Sociologie de l’autolib
Billet publié le 07/03/2015
Les pastiches des prétentions scientifiques sont relativement nombreux. Et la publication d’un pastiche de maffesolisme m’incite à proposer une petite liste :
- Marcel Proust est l’auteur d’un multipastiche savoureux d’un texte de Sainte-Beuve critiquant un pastiche de Flaubert lui aussi écrit par Proust, dans Pastiches et mélanges [plus de 109 citations sur google scholar]
- Cantatrix sopranica L. : Experimental demonstration of the tomatotopic organization in the Soprano de George Perec (en pdf ici) — 36 citations sur google scholar
- Le rond et le sobre, parodie de Claude Levi-Strauss (dont avait parlé Histoires à lunettes)
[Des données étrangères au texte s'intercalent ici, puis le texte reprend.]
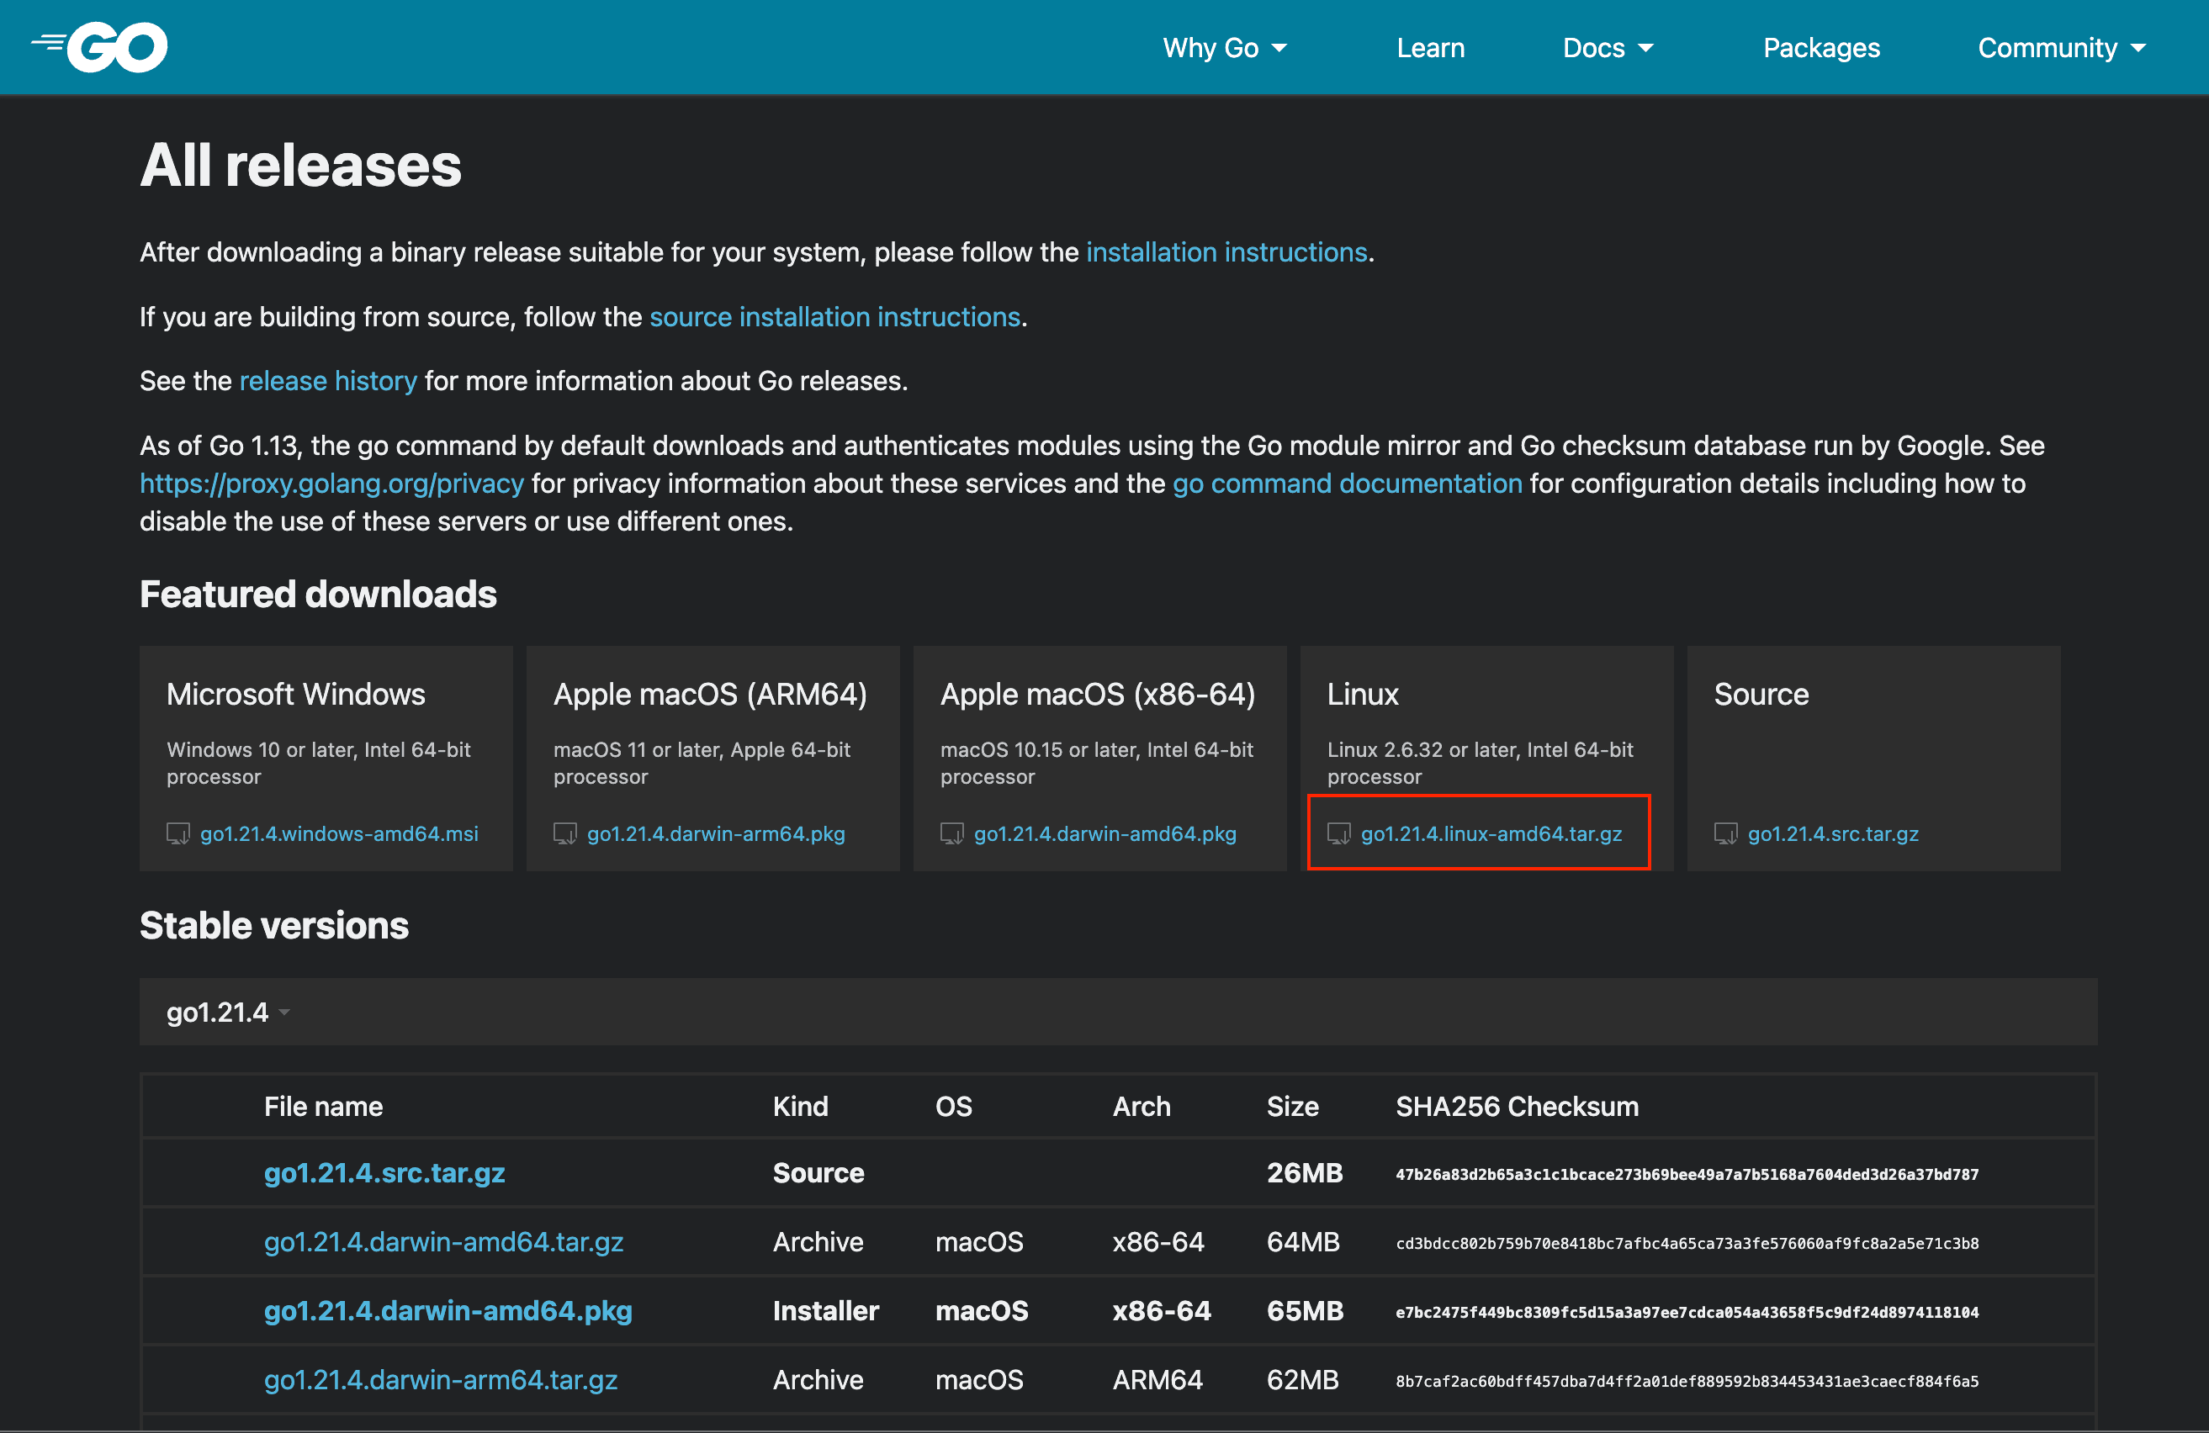Image resolution: width=2209 pixels, height=1433 pixels.
Task: Open the Why Go dropdown menu
Action: 1224,47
- L’effet ‘yau de poèle de François George, sur le lacanisme. Je n’ai pas d’extrait à proposer, mais une émission de Bernard Pivot, où F. George était invité : A quoi servent les philosophes ? [29 citations sur google scholar]
- Body ritual among the nacirema de Horace Miner, qui se moque probablement des sociologues utilisant le langage des anthropologues culturalistes. J’en avais parlé un peu ici (chose amusante, cet article avait été publié, avec un clin d’oeil appuyé, dans The American Anthropologist) [plus de 450 citations sur google scholar]
- Transgressing the Boundaries: Towards a Transformative Hermeneutics of Quantum Gravity de Alan Sokal, qui pastiche ce qu’aurait pu écrire un physicien transi par Derrida et Latour. (Chose amusante, la revue Social Text n’y avait vu que du feu) [1116 citations sur google scholar].
- et il y aura, maintenant « Automobilités postmodernes : quand l’Autolib’ fait sensation à Paris », un article écrit en maffesoli, publié dans une revue dirigée par Maffesoli (Sociétés) :
Manuel Quinon et Arnaud Saint-Martin expliquent comment et pourquoi ils ont mystifié la rédaction de la revue Sociétés, tribune éditoriale d’une certaine « sociologie postmoderne »
1 commentaire
Un commentaire par régis (24/03/2015 à 18:57)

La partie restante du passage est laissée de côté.